Traditionally, all land belonged to the king and was granted by
him to his subjects. Although specific tracts of land tended to
remain within the same family from generation to generation
(including communal land owned by clans and lineages), land
occupancy, use, and ownership patterns were often ambiguous and
varied from one part of the country to another. Land was not
privately held.
Between 1910 and 1920, the Japanese carried out a
comprehensive land survey in order to place land ownership on a
modern legal footing. Farmers who had tilled the same land for
generations but could not prove ownership had their land
confiscated. Such land ended up in the hands of the colonial
government, to be sold to Japanese enterprises such as the
Oriental Development Company or to Japanese immigrants.

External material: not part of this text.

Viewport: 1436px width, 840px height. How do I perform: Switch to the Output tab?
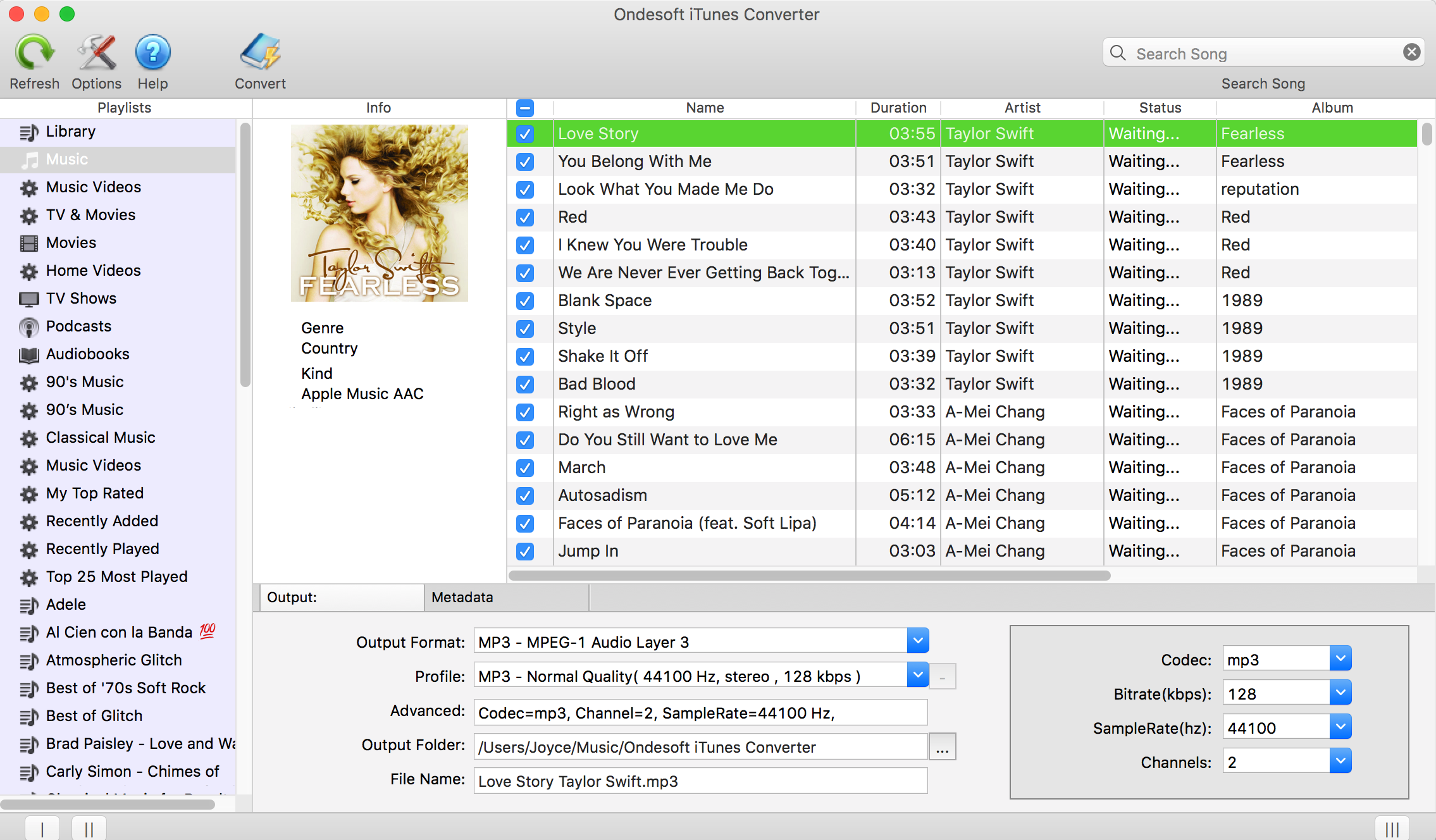pyautogui.click(x=340, y=597)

These policies forced many Koreans to emigrate overseas or to
become tenant farmers. Still other Koreans fled to the hills to
become "fire field," or slash-and-burn, farmers, living under
extremely harsh and primitive conditions. By 1936 there were more
than 1.5 million slash-and-burn farmers. Other former farmers
moved to urban areas to work in factories.
The fortunes of the yangban elite were mixed. Some
prospered under the Japanese as landlords or even entrepreneurs.
Those yangban who remained aloof from their country's new
overlords, however, often fell into poverty. A few Koreans
educated in modern Japanese or foreign missionary schools formed
the nucleus of a modern middle class.
The Japanese built railroads and highways--a logistic system-
-and schools and hospitals. A modern system of administration was
established to link the colonial economy more effectively with
that of Japan. These changes also fostered employment for Koreans
as mid- and lower-level civil servants and technicians. During
the 1930s and early 1940s, industrial development projects,
especially in the border area between Korea and China, employed
thousands of Koreans as workers and lower level industrial
managers. All the top posts were held by Japanese; prewar and
wartime industrialization nevertheless created new classes of
workers and managers.
At the end of World War II, Korea's traditional social
fabric, based on rural communities and stable social hierarchies,
was tattered but not entirely destroyed. In South Korea, the
traditional social system survived, although drastically altered
by urbanization and economic development. In North Korea, an
occupation by Soviet troops, the communist revolution, and the
rule of Kim Il Sung, transformed the society.